Callie: I've noticed so many of my clients have histories of eating disorders or disordered eating, and that increases the risk of triggering them and with IC and IBS stress is a really big trigger. Do you see a lot of exacerbation of symptoms with stress?

Crystal: Yeah, definitely. So essentially with stress your digestion mode is slowed down, it's almost switched off because your body is in that fight or flight mode. So when digestion slows down, a lot of those symptoms are exacerbated. I also have a gut hypnotherapy program as a part of the program that I work with where clients do that as well. Gut hemotherapy is another evidence based treatment. It really helps in calming the digestive system, calming the nervous system, improving communication between the gut and the brain and overall reducing symptoms.

Callie: That's exactly what I have my clients do. It's important to understand our limits with food, it's really helpful to know those things so that you can indulge occasionally with confidence. I was trying to figure out can somebody do an elimination diet for both IBS and IC at the same time? I'll usually ask them, at this moment in time, what is the thing that is bothering you the most, what is the thing that's getting in the way of nourishment for you right now, and the most and whatever that may be, that would be the avenue to take. I don't know if you have any stance on that.

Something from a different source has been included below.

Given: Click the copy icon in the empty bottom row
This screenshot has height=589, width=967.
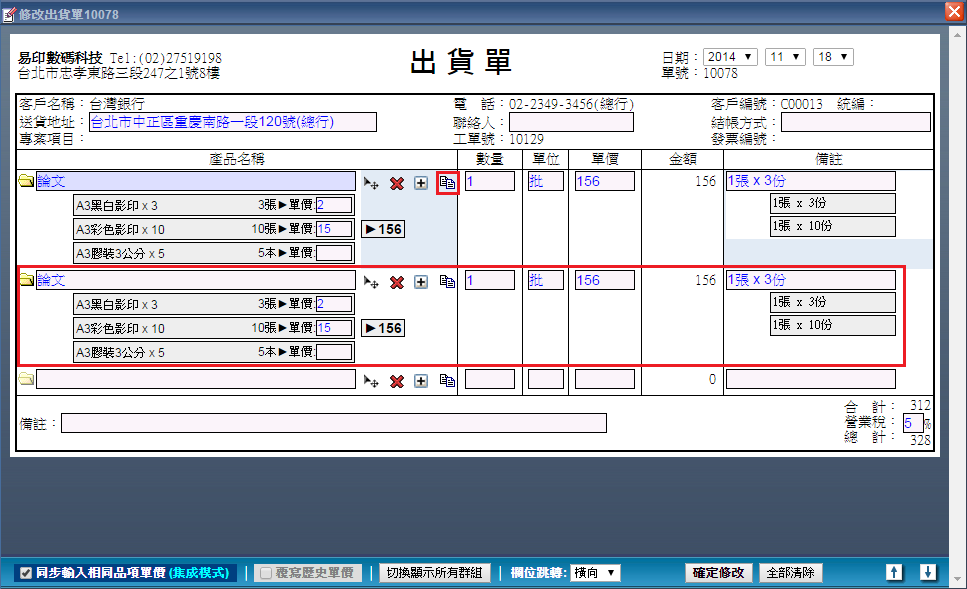Looking at the screenshot, I should point(448,381).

Crystal: I think that that's quite common. I'll either pull them off it or I'll just clean it up. So I'll add more variety and more options in there or I'd say what's your priority and what's the most bothersome and I think as well, taking into account the weight loss and the food anxiety. That's where a dietician comes in. It's our job to be able to make that assessment and look at the diet and let you know that this is what's going on. It's not someone's job to know all of this, so the medical team is so important in that area.

Callie: Yes exactly. What is your dietician stance on leaky gut?

Crystal: Leaky gut is an overdiagnosed condition from a lot of alternative health practitioners. Leaky gut can be a side effect of other things that are going on, so we can have an increased intestinal permeability or increased gaps in the gut. It's not necessarily the root cause of what's actually going on. It's not the diagnosis. It's not necessarily the target for treatment. Usually they try to sell you a bunch of supplements to help with leaky gut. You shouldn't need a bunch of supplements. There's fiber supplements I'll definitely use with my IBS patients, and then there's definitely a few small digestive enzymes or other things that I will use at the end of the program. They're not the answer or the treatment. People are selling you problems to sell you their solution when there's other things we can do. We just need more research before we can make those recommendations.

Callie: Do you see any common myths or misconceptions in the IBS community that you wanna address?

Crystal: Not relying on supplements, not doing food sensitivity tests, not taking leaky gut as a diagnosis. I think most people tend to try and cut out dairy and gluten as a first step, and don't automatically cut them out. Don't start an elimination diet on your own as well.

Callie: What would the steps to getting diagnosed with IBS look like?

Crystal: First step I always say is just see your general practitioner. Write down your symptoms, how often they're happening, what your bowels are doing, and just say, you know, this is what's going on. It's based on your symptom criteria and it's also based on elimination of other things, rule out other conditions. People will get a colonoscopy, but that's not necessary for everyone. Have at least a celiac test run before you cut out anything in the diet, see what other tests that they recommend, and then book in with a dietician.